It's chump change for any studio that can drop 150 million on a box office flop every time it turns around.
It's chump change for any company that spends 100 billion dollars to merge with half of Hollywood like "The Thing".
Why release them weekly?
You want to release a boxset, the whole point of an upgrade is to binge?
That being said, you could do alternate cuts of two parters, add deleted scenes and then crop the aspect ratio.
As for my next argument,
Mac and Me getting remastered into 4k wasn't going to sell but like what 2 copies?
Remastering Clueless in 4k isn't going to make back the budget of Clueless and profit at 3x.
The point is preservation.
Finally, if you dropped 6500 bucks across the franchise collecting home video releases since DVD releases were a thing,
I would argue that not only is 32million chump change to Paramount, it's a maintenance fee that fans expected the moment 1080p was demonstrated as the future of display technology.
If you don't want to update it, then don't upgrade everything else to 1080p displays and future proof the production.
It was shot on 35mm film, and in cases of later seasons was designed for a remaster to 16:9.

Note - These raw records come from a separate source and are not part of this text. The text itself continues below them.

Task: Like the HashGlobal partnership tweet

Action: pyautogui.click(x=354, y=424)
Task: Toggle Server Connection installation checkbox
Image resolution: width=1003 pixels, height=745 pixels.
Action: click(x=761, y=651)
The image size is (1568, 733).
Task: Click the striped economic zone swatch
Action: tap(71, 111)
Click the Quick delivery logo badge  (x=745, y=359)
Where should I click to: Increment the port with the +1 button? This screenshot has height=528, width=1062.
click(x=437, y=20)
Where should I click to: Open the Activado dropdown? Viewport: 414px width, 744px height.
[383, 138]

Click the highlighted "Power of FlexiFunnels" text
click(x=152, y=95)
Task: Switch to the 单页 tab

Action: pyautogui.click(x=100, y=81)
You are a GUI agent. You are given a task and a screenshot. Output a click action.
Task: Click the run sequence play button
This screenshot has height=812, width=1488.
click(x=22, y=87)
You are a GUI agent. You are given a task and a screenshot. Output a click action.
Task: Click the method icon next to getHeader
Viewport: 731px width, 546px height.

The biggest issue is they would have to redo all the visual effects. That wasn’t a problem with TOS and TNG as it was mainly special effects.
Two years ago, fans thought it would be impossible that a show like Star Trek: The Next Generation could ever be remastered in high definition. Like spinoffs Deep Space Nine and Voyager…
blog.trekcore.com
...they don't, they literally don't.
I posted it already, several key artists who worked on the show proved the VFX assets survive to this day.
They don't have to redo all of the FX, they can be stepped up in Blender.
As for beams and phasers, they built packages out during TNG:R, those exist.
They're basic bitch FX by today's standards.
As for TNG...they had to redo all of those FX in Adobe After FX, recomp and all.
That applied to shots of ships as well, I'd argue doing that is akin to CGI, and you'd just allocate money.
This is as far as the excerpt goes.